Moving slowly, soundlessly, he crept away, angling his neck to see through the trees. Whatever alarmed him contracted his muscles, straining every sinew and tendon in his bare back.
Pulse racing, I leaned forward and squinted through the foliage. And gasped.
Was that a ship? The hazy silhouette of rigging and masts looked so far away, but not inconceivable if the shore lay beyond those trees.
The ground cover stirred behind me. The crunch of leaves, the snap of a twig… Footsteps.
Ashley spun toward me as I twisted to look back.
A fist cracked across my face, jarring my vision and hurling me to my knees. I thought I might pass out until Ashley’s enraged roar shattered my stunned fog.
I snapped my head up as two shaggy white men attacked him. They held his arms and neck, attempting to restrain his body. But he broke free and rushed forward, his expression seething with unleashed violence.
Halfway to me, the men leaped onto his back. He dragged them several more steps, his teeth bared and eyes locked on mine.
“Ashley!” I grabbed a heavy branch to use as a weapon and tried to stand. But my legs failed me, my entire body pulling downward if I were submerged in mud. My head didn’t feel right, and it messed with my coordination.
A few feet away, Ashley swung his fists and elbows, knocking off the men only to be attacked and overpowered again. They wrestled him to the ground, and his gaze stayed with me, his fight driven by one single purpose. I saw it in his eyes. His determination to protect me.
Then his attention jumped to something over my shoulder. His expression warped, transforming from a man into a savage animal as he bellowed and wrestled, attempting to crawl forward.
In a flash of steel, a blade caught me under the chin. My stomach plunged.
“I’ll take her head.” The unfamiliar English accent came from behind me, deeply male and decisively triumphant. “Move a single muscle and she dies.”
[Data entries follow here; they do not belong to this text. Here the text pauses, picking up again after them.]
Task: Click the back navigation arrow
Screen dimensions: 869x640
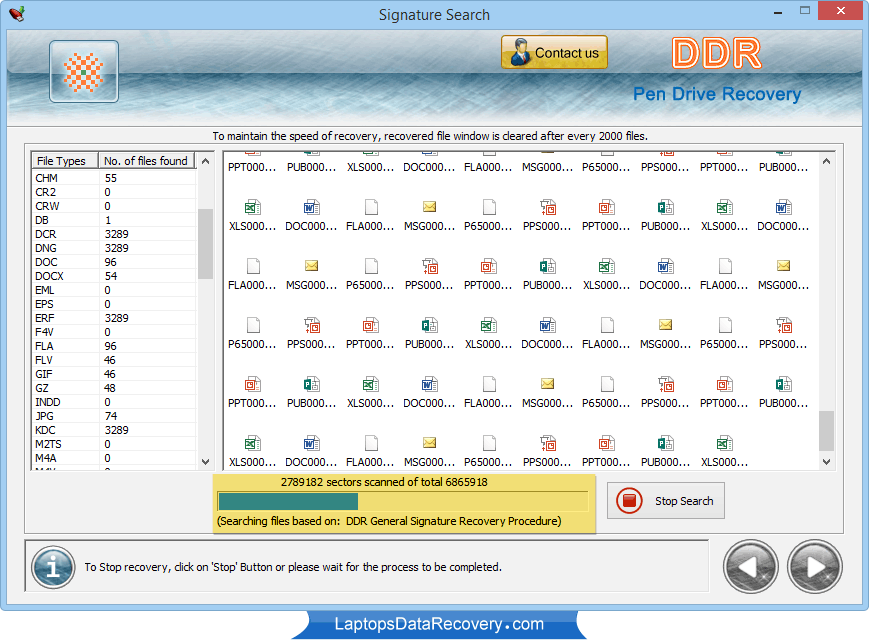Action: tap(750, 566)
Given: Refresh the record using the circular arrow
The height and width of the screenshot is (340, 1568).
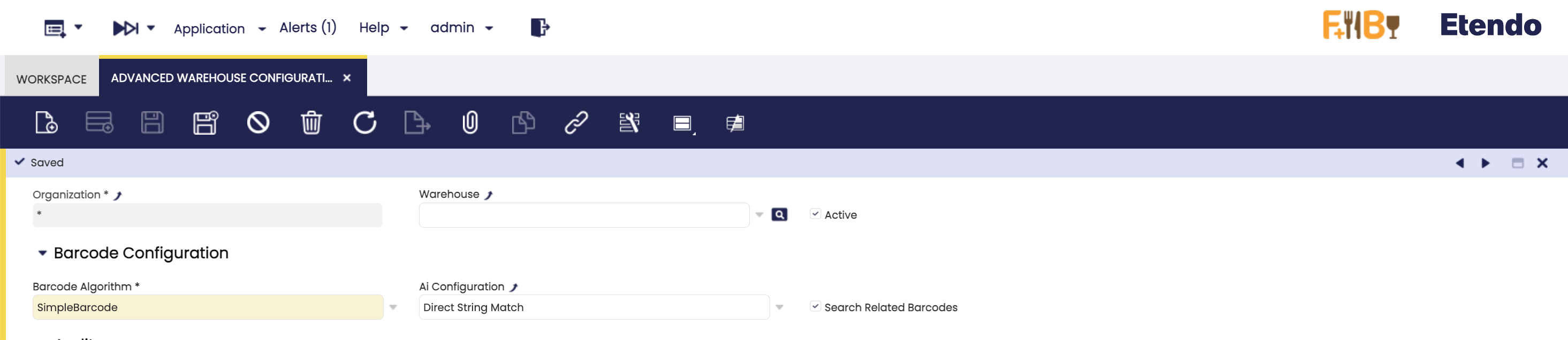Looking at the screenshot, I should coord(364,123).
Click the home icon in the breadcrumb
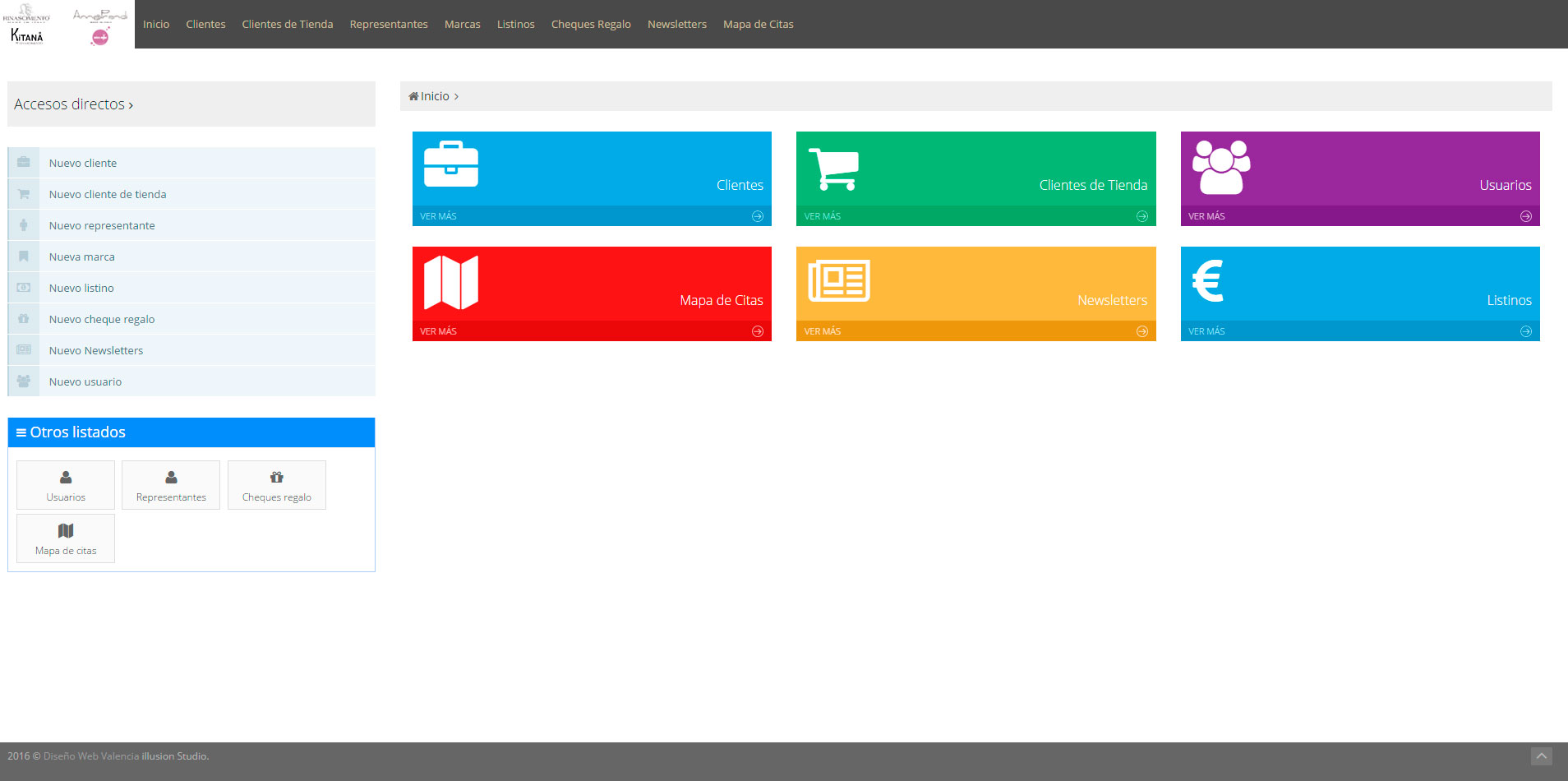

Ashley’s face went ghost white, his fingers digging into the dirt. Lying on his chest on the ground with two roguish brutes on his back, he had no choice but capitulate.
My lungs panted as I strained my range of sight to the side. In my periphery was the solid cupped hilt of a cutlass, held fast by a calloused seafarer’s hand.
Pirate.
As the blade pressed against my throat, I knew I’d lost my freedom the very day I’d gained it.
“State your purpose, pirate.” My voice splintered, and I coughed, fighting dizziness. “Who are you?”
“You don’t remember us?” The bearded bastard holding Ashley threw back his head and laughed. “I look forward to reminding you.”
Ashley stared at them, his eyes shining with recognition and horror. Then his entire demeanor hardened with raw, bone-chilling rage.
“The ship…” Without moving my neck, I flicked my gaze toward the shore, shaking with fresh outrage. “It’s HMS Blitz, isn’t it?”
“She’s Blitz, all right. But no longer His Majesty’s Ship.” The man with the cutlass gave me a nudge in the back. “On your feet. The captain’s not going to believe his eyes when he sees you.”
Captain Madwulf MacNally.
Nausea rose, roiling with dread.
I didn’t look at Ashley as I stumbled to stand. I couldn’t bear to see the misery, fury, grief—whatever must have been twisting his expression.
My captor held me up and helped me walk, for my head weighed too heavily on my shoulders. They used sashes and leather straps from their waists to bind our hands at our backs. Ashley was kept behind me, both of us escorted with pistols and blades. Weapons they’d pilfered from the armory on Ashley’s ship.
The march through the wilderness passed in a blurry fog. At some point, I emptied my stomach, losing every bite of orange I’d ingested. Consciousness floated away, pulling, but I hung onto it by a thread.